Written problem A ->
Print the passage of the Form 8-K cover page between "(Commission" and "offices)   (Zip Code)", inclusive, word for word.

SECURITIES AND EXCHANGE COMMISSION

Washington, DC 20549

 

 

FORM 8-K

 

 

CURRENT REPORT

Pursuant to Section 13 or 15(d)

of the Securities Exchange Act of 1934

Date of Report (date of earliest event reported):    June 30, 2021

 

 

Frontier Communications Parent, Inc.

(Exact name of registrant as specified in its charter)

 

 

Delaware

(State or other jurisdiction

of incorporation)

 

001-11001   86-2359749

(Commission

File Number)

 

(IRS Employer

Identification No.)

 

401 Merritt 7, Norwalk, Connecticut   06851
(Address of principal executive offices)   (Zip Code)

(203) 614-5600

(Registrant’s telephone number, including area code)

Not Applicable

(Former name or former address, if changed since last report)

 

 

Check the appropriate box below if the Form 8-K filing is intended to simultaneously satisfy the filing obligation of the registrant under any of the following provisions:

 

 

Written communications pursuant to Rule 425 under the Securities Act (17 CFR 230.425)

 

 

Soliciting material pursuant to Rule 14a-12 under the Exchange Act (17 CFR 240.14a-12)

 

 

Pre-commencement communications pursuant to Rule 14d-2(b) under the Exchange Act (17 CFR 240.14d-2(b))

 

 

Pre-commencement communications pursuant to Rule 13e-4(c) under the Exchange Act (17 CFR 240.13e-4(c))

Securities registered pursuant to Section 12(b) of the Act:

 

Title of each class

 

Trading

Symbol(s)

 

Name of each exchange

on which registered

Common Stock, par value $0.01 per share   FYBR   The NASDAQ Stock Market LLC

Indicate by check mark whether the registrant is an emerging growth company as defined in Rule 405 of the Securities Act of 1933 (§230.405 of this chapter) or Rule 12b-2 of the Securities Exchange Act of 1934 (§240.12b-2 of this chapter).

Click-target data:

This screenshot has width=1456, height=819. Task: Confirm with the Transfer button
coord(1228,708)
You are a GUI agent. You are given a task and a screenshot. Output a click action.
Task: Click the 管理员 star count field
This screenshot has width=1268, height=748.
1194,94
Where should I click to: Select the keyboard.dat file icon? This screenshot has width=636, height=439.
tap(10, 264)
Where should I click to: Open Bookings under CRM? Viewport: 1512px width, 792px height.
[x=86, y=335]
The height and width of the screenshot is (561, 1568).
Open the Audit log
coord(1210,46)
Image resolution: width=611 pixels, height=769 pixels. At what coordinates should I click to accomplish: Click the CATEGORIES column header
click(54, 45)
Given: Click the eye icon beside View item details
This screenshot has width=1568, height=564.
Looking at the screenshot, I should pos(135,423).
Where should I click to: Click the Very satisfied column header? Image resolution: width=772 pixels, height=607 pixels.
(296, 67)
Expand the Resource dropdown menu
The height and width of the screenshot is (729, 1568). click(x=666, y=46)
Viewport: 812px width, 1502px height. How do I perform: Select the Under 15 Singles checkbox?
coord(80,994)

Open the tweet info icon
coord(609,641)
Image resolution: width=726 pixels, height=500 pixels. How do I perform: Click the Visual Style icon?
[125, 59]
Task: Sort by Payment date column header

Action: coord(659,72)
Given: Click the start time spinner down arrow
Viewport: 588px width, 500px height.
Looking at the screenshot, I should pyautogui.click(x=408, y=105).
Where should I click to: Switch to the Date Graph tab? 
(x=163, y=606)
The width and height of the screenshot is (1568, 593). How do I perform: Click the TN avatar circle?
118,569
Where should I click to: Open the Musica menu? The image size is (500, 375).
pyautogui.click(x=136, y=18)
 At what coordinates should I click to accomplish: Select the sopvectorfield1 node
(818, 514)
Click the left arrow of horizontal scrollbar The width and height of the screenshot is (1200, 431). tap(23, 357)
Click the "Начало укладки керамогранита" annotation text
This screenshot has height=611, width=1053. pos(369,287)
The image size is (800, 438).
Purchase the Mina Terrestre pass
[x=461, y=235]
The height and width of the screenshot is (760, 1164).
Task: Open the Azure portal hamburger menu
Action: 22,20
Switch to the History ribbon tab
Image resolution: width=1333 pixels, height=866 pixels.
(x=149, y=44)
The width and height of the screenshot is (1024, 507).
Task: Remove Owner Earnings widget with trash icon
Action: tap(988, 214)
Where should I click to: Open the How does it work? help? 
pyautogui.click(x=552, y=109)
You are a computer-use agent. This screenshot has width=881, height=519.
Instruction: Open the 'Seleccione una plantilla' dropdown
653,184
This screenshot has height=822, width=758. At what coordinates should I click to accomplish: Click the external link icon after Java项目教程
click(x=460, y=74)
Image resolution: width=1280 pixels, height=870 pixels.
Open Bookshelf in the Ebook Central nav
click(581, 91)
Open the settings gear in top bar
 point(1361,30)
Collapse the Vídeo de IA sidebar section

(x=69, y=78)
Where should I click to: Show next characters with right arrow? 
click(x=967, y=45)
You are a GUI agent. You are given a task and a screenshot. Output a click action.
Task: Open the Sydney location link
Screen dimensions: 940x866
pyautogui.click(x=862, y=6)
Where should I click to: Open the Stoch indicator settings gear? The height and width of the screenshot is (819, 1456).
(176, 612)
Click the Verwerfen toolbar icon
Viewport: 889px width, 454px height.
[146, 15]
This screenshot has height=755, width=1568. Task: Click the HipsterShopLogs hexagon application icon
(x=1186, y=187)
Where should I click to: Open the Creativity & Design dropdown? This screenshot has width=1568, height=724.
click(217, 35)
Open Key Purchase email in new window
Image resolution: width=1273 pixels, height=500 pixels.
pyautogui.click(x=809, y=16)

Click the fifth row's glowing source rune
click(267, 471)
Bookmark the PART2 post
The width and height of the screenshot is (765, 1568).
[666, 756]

Written problem B ->
Rename "column header" to "column heading" in the records between the lines holding "Given: Click the eye" and "This screenshot has height=611, width=1053.", inclusive. Return only those lines, otherwise unchanged.

Full response A ->
(Commission

File Number)

 

(IRS Employer

Identification No.)

 

401 Merritt 7, Norwalk, Connecticut   06851
(Address of principal executive offices)   (Zip Code)

Full response B ->
Given: Click the eye icon beside View item details
This screenshot has width=1568, height=564.
Looking at the screenshot, I should pos(135,423).
Where should I click to: Click the Very satisfied column heading? Image resolution: width=772 pixels, height=607 pixels.
(296, 67)
Expand the Resource dropdown menu
The height and width of the screenshot is (729, 1568). click(x=666, y=46)
Viewport: 812px width, 1502px height. How do I perform: Select the Under 15 Singles checkbox?
coord(80,994)

Open the tweet info icon
coord(609,641)
Image resolution: width=726 pixels, height=500 pixels. How do I perform: Click the Visual Style icon?
[125, 59]
Task: Sort by Payment date column heading

Action: coord(659,72)
Given: Click the start time spinner down arrow
Viewport: 588px width, 500px height.
Looking at the screenshot, I should pyautogui.click(x=408, y=105).
Where should I click to: Switch to the Date Graph tab? 
(x=163, y=606)
The width and height of the screenshot is (1568, 593). How do I perform: Click the TN avatar circle?
118,569
Where should I click to: Open the Musica menu? The image size is (500, 375).
pyautogui.click(x=136, y=18)
 At what coordinates should I click to accomplish: Select the sopvectorfield1 node
(818, 514)
Click the left arrow of horizontal scrollbar The width and height of the screenshot is (1200, 431). tap(23, 357)
Click the "Начало укладки керамогранита" annotation text
This screenshot has height=611, width=1053. pos(369,287)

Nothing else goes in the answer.